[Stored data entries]
-------------------------
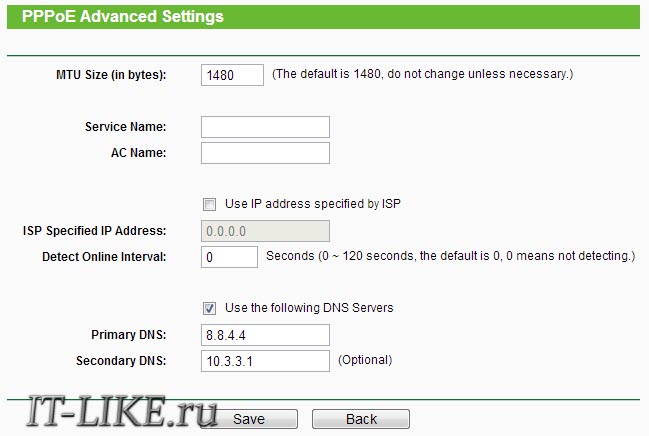This screenshot has height=436, width=649.
Task: Click the Primary DNS field showing 8.8.4.4
Action: click(x=265, y=335)
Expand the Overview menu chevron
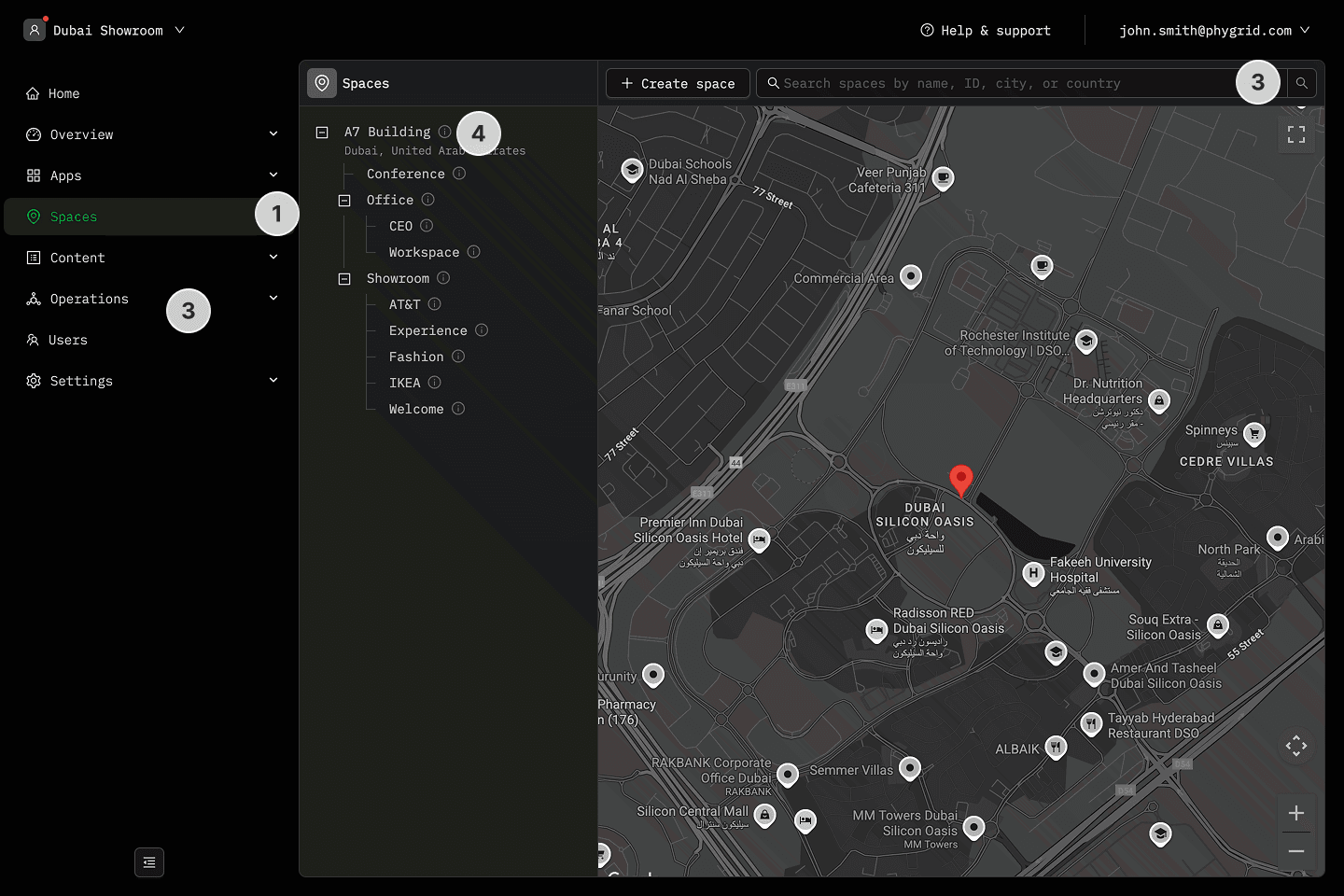 point(273,134)
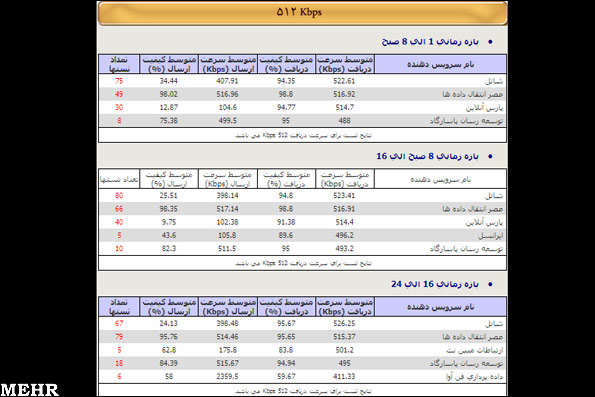Click the third table's upload quality column header
The image size is (595, 397).
pyautogui.click(x=169, y=307)
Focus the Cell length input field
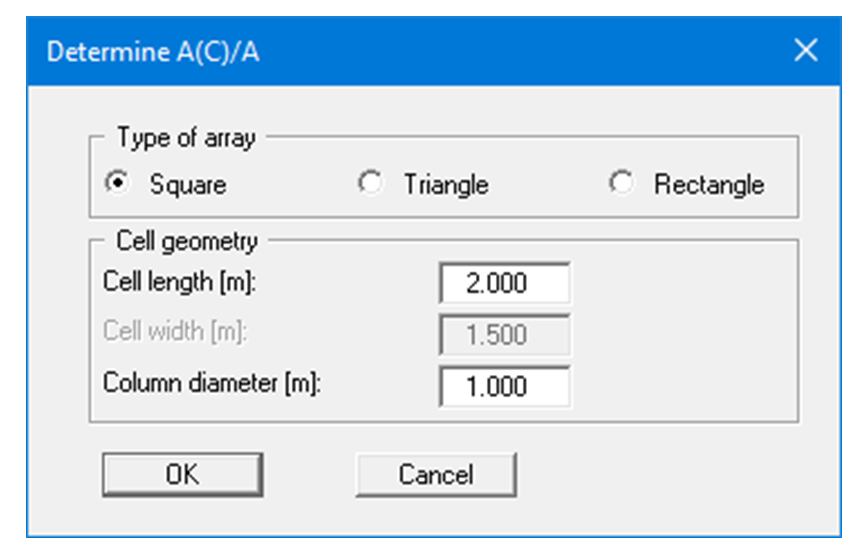 [x=504, y=283]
-------------------------
- Task to carry out
Would you write out exactly the lines of the data from the one holding "Expand the Overview menu chevron" to the final line, both included, with pictures left out?

- Response box
Expand the Overview menu chevron
 point(273,134)
Click the third table's upload quality column header
The image size is (595, 397).
pyautogui.click(x=169, y=307)
Focus the Cell length input field
 [x=504, y=283]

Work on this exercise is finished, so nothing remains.